And here was Cherry crying, palpitating, trembling in his arms as though some great trouble menaced them.
"What ails thee, sweetheart?" he asked, with playful tenderness; and Cherry choked back her sobs to answer:
"Cuthbert, he has spoken to me of marriage--my father. He has told me plainly what he purposes for me. He and my uncle Dyson have talked of it together. I am to wed my cousin Jacob. O Cuthbert, Cuthbert! what must I do? what must I say?"
Cuthbert heard the news in silence. It was not altogether unexpected, but he had scarce looked to have heard the subject openly broached so soon. Cherry had been regarded in her home as such a child, and her father, sisters, and aunt had so combined to speak and think of her as such, that although her eighteenth birthday was hard at hand, and she was certainly of marriageable age, he had not looked to have to face this complication in the situation quite so quickly. But as he stood holding Cherry in his arms (for she had come to him in the upper parlour at an hour when all the household were elsewhere engaged, and there was no fear of interruption), a look of stern purpose and resolution passed across the young man's face--an expression which those who knew the Trevlyn family would have recognized as a true Trevlyn look. His face seemed to take added years and manliness as that expression crossed it; and looking tenderly down at the quivering Cherry, he asked:
"Thinkest thou that he has seen or suspected aught?"

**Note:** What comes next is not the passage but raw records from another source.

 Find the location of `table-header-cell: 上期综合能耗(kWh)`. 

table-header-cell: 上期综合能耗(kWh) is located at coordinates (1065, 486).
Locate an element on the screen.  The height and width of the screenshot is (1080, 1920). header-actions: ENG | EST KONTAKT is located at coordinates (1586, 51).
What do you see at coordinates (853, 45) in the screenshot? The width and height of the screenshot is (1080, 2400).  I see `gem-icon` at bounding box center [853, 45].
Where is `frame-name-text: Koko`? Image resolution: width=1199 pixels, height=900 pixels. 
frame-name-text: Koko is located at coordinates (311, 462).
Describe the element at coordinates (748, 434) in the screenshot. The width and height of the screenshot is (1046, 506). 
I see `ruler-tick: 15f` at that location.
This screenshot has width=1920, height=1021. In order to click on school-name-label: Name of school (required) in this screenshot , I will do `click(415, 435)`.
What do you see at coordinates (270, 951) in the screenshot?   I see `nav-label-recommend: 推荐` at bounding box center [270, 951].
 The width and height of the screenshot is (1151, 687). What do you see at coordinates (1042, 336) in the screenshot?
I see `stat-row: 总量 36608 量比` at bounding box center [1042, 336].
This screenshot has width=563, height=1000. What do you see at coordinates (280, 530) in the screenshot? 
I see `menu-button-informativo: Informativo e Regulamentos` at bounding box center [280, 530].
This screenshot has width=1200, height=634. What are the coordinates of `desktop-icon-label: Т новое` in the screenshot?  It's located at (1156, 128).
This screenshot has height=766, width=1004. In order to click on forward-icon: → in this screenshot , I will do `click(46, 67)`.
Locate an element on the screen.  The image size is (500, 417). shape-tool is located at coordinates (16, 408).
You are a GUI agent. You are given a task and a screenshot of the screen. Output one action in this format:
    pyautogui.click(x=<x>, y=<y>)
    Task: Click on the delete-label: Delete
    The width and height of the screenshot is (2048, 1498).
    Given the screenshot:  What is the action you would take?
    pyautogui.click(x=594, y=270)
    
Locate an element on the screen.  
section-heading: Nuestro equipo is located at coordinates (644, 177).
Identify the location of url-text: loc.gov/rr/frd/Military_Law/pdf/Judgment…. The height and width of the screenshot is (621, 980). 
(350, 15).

"I know not. He said no word of that, only looked hard at me as be spoke of Jacob."
"And what saidst thou?"
"Alack! what could I say? I did but tell him I had no thoughts of such a thing. I prayed he would not send me from him. I told him I was over young to think of marriage, and besought him to speak of it no more. And as my tears began to flow I could say no more."
"And he?"
"He reminded me that many another girl was a wedded wife and mother at my age; and then I turned and said that since Jemima and Kezzie were yet unwed--ay, and Rachel too, for all her rosy cheeks and her dowry--it was hard that I should have to be the one to be turned first out of the nest. And at that I cried the more; and he put his arm about me, and said he had no thought to grieve me, and did not think that Jacob would wish me vexed in the matter. And I begged for a year's grace; and, after thinking and pondering awhile, he answered that he had no wish to hurry things on--that I was full young to leave my girlhood behind and be saddled with the cares of a household. And then it came out that the haste was all Uncle Dyson's doing. Rachel is to be wed at Easter, and he wants his son to bring home a wife to nurse Aunt Rebecca and mind his house. And when I heard that I was in a pretty rage; for I cannot abide Aunt Rebecca, who is as cross as a bear with a sore head, and she cannot abear the sight of me. I know not wherefore I have offended her, but so it is. And I know naught of managing a house, and so Aunt Susan will tell them an they ask her. So I dared to stamp my foot, and to tell father I would not wed Jacob to be made his mother's slave; that I would rather live and die a maid like the good Queen who has been taken from us. And father, he scarce seemed to know what to say. I know he muttered something about its being a sore pity it was not Jemima or Kezzie that had been chosen. And then he bethought him that it was not right to let a daughter see too much of his mind, or speak too much of her own; and he bid me begone something sternly, declaring he would think the matter over, but that he looked for dutiful obedience from any child of his, and that I was not to think I might set up mine own will against his whatever his decision might be in the end."